The Corinthians were not the model church; it was quite the opposite. The congregations were marked by division, scandal, puffed up with pride, and confused about nearly every aspect of Christian living.
They were split into factions, rallying around “celebrity preachers” and their teachings.
They tolerated gross immorality in their midst, as a matter of fact, sins so shocking that Paul says even the pagans would blush.
They dragged one another before pagan courts in public lawsuits, turning their disputes into a spectacle.
They abused Christian freedom in eating food offered to idols, wounding the consciences of weaker brothers.
They turned the Lord’s Supper into a selfish feast, where the wealthy humiliated the poor.
They flaunted spiritual gifts, competing for status rather than building up the body.
And to top it off, some even denied the resurrection of the dead, cutting the very heart out of the gospel itself.
In our day, we would have marked them off as being a lost cause and featured them in our discernment ministry podcasts.
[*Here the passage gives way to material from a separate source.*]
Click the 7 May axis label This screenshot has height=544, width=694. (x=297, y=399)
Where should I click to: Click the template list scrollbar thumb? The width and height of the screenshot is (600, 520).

Yet Paul never disowns them. He begins his letter by calling them “the church of God which is at Corinth, sanctified in Christ Jesus, called to be saints” (1:2). And it will be that juxtaposition, that they are holy in Christ, yet full of unholiness in practice, that sets the stage for everything he writes.
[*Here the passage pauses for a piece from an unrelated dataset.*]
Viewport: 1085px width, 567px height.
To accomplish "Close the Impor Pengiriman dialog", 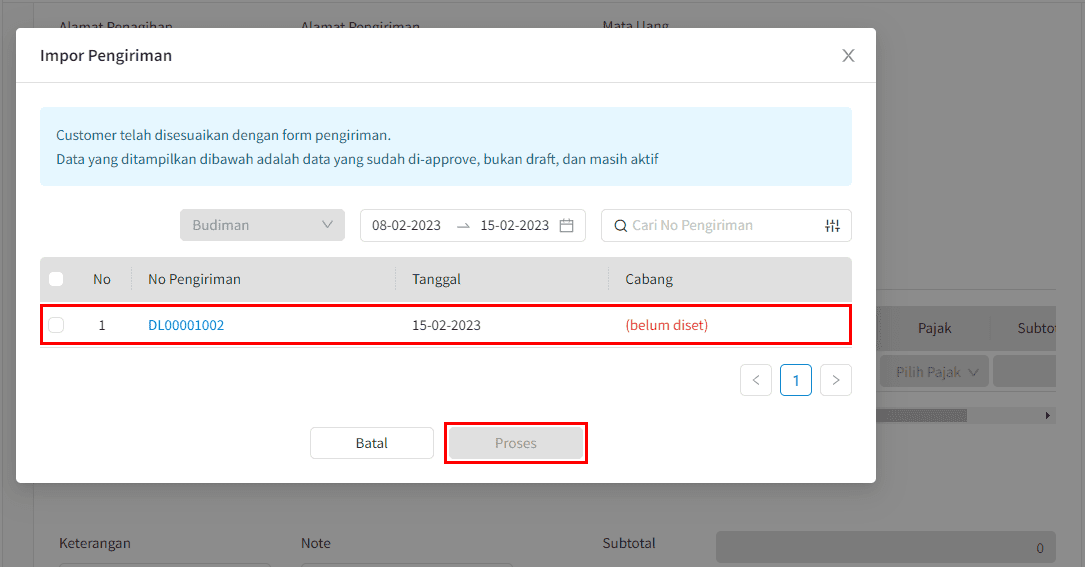I will coord(848,56).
This is crucial, because too often 1 Corinthians is read as if it were little more than a list of demands. Preachers and teachers frequently reduce it to a manual on how to fix a messy church: “Don’t (fill in the blank),” and while what they say is most likely true, if that is all we see, we have missed Paul’s heart. The letter is not simply about correcting bad behavior.
Instead, at its heart, 1 Corinthians is a gospel-shaped pastoral response.
The problem was not that the Corinthians had just forgotten what to do; rather, they had forgotten who they were. So, Paul is not content to put moral Band-Aids on bad behavior. He is after transformation, rooting every imperative in the deep soil of what God has already accomplished in Christ.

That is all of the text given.